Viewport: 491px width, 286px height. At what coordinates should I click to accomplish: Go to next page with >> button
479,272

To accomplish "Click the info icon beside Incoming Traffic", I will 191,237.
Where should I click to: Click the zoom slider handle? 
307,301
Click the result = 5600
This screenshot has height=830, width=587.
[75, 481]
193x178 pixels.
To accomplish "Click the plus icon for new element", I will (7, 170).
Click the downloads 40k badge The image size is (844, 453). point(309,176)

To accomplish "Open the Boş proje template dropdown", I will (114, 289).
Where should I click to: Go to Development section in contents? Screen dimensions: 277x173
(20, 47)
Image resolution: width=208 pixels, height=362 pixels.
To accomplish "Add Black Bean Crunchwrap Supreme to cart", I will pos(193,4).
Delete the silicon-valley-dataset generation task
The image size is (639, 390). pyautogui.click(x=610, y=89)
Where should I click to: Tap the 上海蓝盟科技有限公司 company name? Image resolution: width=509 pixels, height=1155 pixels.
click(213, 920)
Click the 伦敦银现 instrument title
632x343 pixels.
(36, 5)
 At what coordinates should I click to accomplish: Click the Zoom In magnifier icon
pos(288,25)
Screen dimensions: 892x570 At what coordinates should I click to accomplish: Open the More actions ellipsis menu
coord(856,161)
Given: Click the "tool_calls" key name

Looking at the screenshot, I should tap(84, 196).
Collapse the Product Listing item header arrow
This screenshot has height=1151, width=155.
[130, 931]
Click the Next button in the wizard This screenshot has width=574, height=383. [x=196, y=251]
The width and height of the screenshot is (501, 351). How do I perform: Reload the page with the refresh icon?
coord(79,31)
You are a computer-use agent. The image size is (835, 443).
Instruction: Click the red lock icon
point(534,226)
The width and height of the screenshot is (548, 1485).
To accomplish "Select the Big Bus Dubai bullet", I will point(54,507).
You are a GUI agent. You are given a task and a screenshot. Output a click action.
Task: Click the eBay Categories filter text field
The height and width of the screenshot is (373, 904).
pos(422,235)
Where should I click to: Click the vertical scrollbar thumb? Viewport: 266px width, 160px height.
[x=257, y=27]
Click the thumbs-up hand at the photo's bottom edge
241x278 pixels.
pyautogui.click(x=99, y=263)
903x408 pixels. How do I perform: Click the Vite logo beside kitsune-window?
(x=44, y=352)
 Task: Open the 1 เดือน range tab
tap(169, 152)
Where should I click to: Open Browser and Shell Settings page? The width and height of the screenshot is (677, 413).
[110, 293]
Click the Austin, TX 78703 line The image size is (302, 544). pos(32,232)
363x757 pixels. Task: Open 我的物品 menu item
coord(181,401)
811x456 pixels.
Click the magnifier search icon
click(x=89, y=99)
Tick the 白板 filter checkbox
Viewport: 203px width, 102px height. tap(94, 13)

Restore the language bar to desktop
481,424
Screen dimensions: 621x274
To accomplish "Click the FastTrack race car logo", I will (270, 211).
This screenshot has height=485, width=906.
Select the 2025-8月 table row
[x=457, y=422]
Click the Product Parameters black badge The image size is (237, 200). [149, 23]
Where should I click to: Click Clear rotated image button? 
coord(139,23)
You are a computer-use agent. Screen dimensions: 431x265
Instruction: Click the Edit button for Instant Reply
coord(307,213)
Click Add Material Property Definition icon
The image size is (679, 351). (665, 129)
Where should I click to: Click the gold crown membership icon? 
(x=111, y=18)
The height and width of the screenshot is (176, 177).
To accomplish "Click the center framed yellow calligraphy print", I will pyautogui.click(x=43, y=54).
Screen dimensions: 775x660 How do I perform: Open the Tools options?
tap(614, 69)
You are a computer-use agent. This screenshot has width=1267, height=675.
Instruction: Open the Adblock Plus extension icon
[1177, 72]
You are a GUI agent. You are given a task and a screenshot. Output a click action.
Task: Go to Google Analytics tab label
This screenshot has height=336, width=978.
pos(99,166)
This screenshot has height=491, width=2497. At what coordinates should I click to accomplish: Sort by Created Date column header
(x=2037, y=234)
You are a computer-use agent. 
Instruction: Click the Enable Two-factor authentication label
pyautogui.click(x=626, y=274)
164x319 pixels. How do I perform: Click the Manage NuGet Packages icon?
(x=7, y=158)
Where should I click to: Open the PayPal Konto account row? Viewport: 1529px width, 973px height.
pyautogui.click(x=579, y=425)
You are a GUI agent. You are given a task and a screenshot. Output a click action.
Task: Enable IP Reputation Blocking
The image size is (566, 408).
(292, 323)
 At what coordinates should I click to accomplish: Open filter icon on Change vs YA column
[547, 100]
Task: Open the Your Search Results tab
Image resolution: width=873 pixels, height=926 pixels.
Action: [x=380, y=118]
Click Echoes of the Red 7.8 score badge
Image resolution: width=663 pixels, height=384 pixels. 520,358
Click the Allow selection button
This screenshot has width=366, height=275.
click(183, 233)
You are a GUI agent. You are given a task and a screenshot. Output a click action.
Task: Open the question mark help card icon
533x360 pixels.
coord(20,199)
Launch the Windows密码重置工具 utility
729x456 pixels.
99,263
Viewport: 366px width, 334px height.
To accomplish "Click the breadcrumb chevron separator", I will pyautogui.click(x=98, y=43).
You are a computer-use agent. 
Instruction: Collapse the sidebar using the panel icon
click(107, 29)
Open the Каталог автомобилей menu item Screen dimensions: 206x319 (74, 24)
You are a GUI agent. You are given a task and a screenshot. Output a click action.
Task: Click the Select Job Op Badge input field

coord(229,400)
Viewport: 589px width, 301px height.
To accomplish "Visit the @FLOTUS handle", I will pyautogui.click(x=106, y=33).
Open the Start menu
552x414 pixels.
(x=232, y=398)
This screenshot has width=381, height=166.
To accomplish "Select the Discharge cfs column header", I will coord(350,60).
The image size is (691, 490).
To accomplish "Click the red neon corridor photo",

__Task item__: An exact, complete copy of the data is the only acceptable answer.

__Output__:
Viewport: 491px width, 286px height. At what coordinates should I click to accomplish: Go to next page with >> button
479,272

To accomplish "Click the info icon beside Incoming Traffic", I will 191,237.
Where should I click to: Click the zoom slider handle? 
307,301
Click the result = 5600
This screenshot has height=830, width=587.
[75, 481]
193x178 pixels.
To accomplish "Click the plus icon for new element", I will (7, 170).
Click the downloads 40k badge The image size is (844, 453). point(309,176)

To accomplish "Open the Boş proje template dropdown", I will (114, 289).
Where should I click to: Go to Development section in contents? Screen dimensions: 277x173
(20, 47)
Image resolution: width=208 pixels, height=362 pixels.
To accomplish "Add Black Bean Crunchwrap Supreme to cart", I will pos(193,4).
Delete the silicon-valley-dataset generation task
The image size is (639, 390). pyautogui.click(x=610, y=89)
Where should I click to: Tap the 上海蓝盟科技有限公司 company name? Image resolution: width=509 pixels, height=1155 pixels.
click(213, 920)
Click the 伦敦银现 instrument title
632x343 pixels.
(36, 5)
 At what coordinates should I click to accomplish: Click the Zoom In magnifier icon
pos(288,25)
Screen dimensions: 892x570 At what coordinates should I click to accomplish: Open the More actions ellipsis menu
coord(856,161)
Given: Click the "tool_calls" key name

Looking at the screenshot, I should tap(84, 196).
Collapse the Product Listing item header arrow
This screenshot has height=1151, width=155.
[130, 931]
Click the Next button in the wizard This screenshot has width=574, height=383. [x=196, y=251]
The width and height of the screenshot is (501, 351). How do I perform: Reload the page with the refresh icon?
coord(79,31)
You are a computer-use agent. The image size is (835, 443).
Instruction: Click the red lock icon
point(534,226)
The width and height of the screenshot is (548, 1485).
To accomplish "Select the Big Bus Dubai bullet", I will point(54,507).
You are a GUI agent. You are given a task and a screenshot. Output a click action.
Task: Click the eBay Categories filter text field
The height and width of the screenshot is (373, 904).
pos(422,235)
Where should I click to: Click the vertical scrollbar thumb? Viewport: 266px width, 160px height.
[x=257, y=27]
Click the thumbs-up hand at the photo's bottom edge
241x278 pixels.
pyautogui.click(x=99, y=263)
903x408 pixels. How do I perform: Click the Vite logo beside kitsune-window?
(x=44, y=352)
 Task: Open the 1 เดือน range tab
tap(169, 152)
Where should I click to: Open Browser and Shell Settings page? The width and height of the screenshot is (677, 413).
[110, 293]
Click the Austin, TX 78703 line The image size is (302, 544). pos(32,232)
363x757 pixels. Task: Open 我的物品 menu item
coord(181,401)
811x456 pixels.
Click the magnifier search icon
click(x=89, y=99)
Tick the 白板 filter checkbox
Viewport: 203px width, 102px height. tap(94, 13)

Restore the language bar to desktop
481,424
Screen dimensions: 621x274
To accomplish "Click the FastTrack race car logo", I will (270, 211).
This screenshot has height=485, width=906.
Select the 2025-8月 table row
[x=457, y=422]
Click the Product Parameters black badge The image size is (237, 200). [149, 23]
Where should I click to: Click Clear rotated image button? 
coord(139,23)
You are a computer-use agent. Screen dimensions: 431x265
Instruction: Click the Edit button for Instant Reply
coord(307,213)
Click Add Material Property Definition icon
The image size is (679, 351). (665, 129)
Where should I click to: Click the gold crown membership icon? 
(x=111, y=18)
The height and width of the screenshot is (176, 177).
To accomplish "Click the center framed yellow calligraphy print", I will pyautogui.click(x=43, y=54).
Screen dimensions: 775x660 How do I perform: Open the Tools options?
tap(614, 69)
You are a computer-use agent. This screenshot has width=1267, height=675.
Instruction: Open the Adblock Plus extension icon
[1177, 72]
You are a GUI agent. You are given a task and a screenshot. Output a click action.
Task: Go to Google Analytics tab label
This screenshot has height=336, width=978.
pos(99,166)
This screenshot has height=491, width=2497. At what coordinates should I click to accomplish: Sort by Created Date column header
(x=2037, y=234)
You are a computer-use agent. 
Instruction: Click the Enable Two-factor authentication label
pyautogui.click(x=626, y=274)
164x319 pixels. How do I perform: Click the Manage NuGet Packages icon?
(x=7, y=158)
Where should I click to: Open the PayPal Konto account row? Viewport: 1529px width, 973px height.
pyautogui.click(x=579, y=425)
You are a GUI agent. You are given a task and a screenshot. Output a click action.
Task: Enable IP Reputation Blocking
The image size is (566, 408).
(292, 323)
 At what coordinates should I click to accomplish: Open filter icon on Change vs YA column
[547, 100]
Task: Open the Your Search Results tab
Image resolution: width=873 pixels, height=926 pixels.
Action: [x=380, y=118]
Click Echoes of the Red 7.8 score badge
Image resolution: width=663 pixels, height=384 pixels. 520,358
Click the Allow selection button
This screenshot has width=366, height=275.
click(183, 233)
You are a GUI agent. You are given a task and a screenshot. Output a click action.
Task: Open the question mark help card icon
533x360 pixels.
coord(20,199)
Launch the Windows密码重置工具 utility
729x456 pixels.
99,263
Viewport: 366px width, 334px height.
To accomplish "Click the breadcrumb chevron separator", I will pyautogui.click(x=98, y=43).
You are a computer-use agent. 
Instruction: Collapse the sidebar using the panel icon
click(107, 29)
Open the Каталог автомобилей menu item Screen dimensions: 206x319 (74, 24)
You are a GUI agent. You are given a task and a screenshot. Output a click action.
Task: Click the Select Job Op Badge input field

coord(229,400)
Viewport: 589px width, 301px height.
To accomplish "Visit the @FLOTUS handle", I will pyautogui.click(x=106, y=33).
Open the Start menu
552x414 pixels.
(x=232, y=398)
This screenshot has width=381, height=166.
To accomplish "Select the Discharge cfs column header", I will coord(350,60).
The image size is (691, 490).
To accomplish "Click the red neon corridor photo",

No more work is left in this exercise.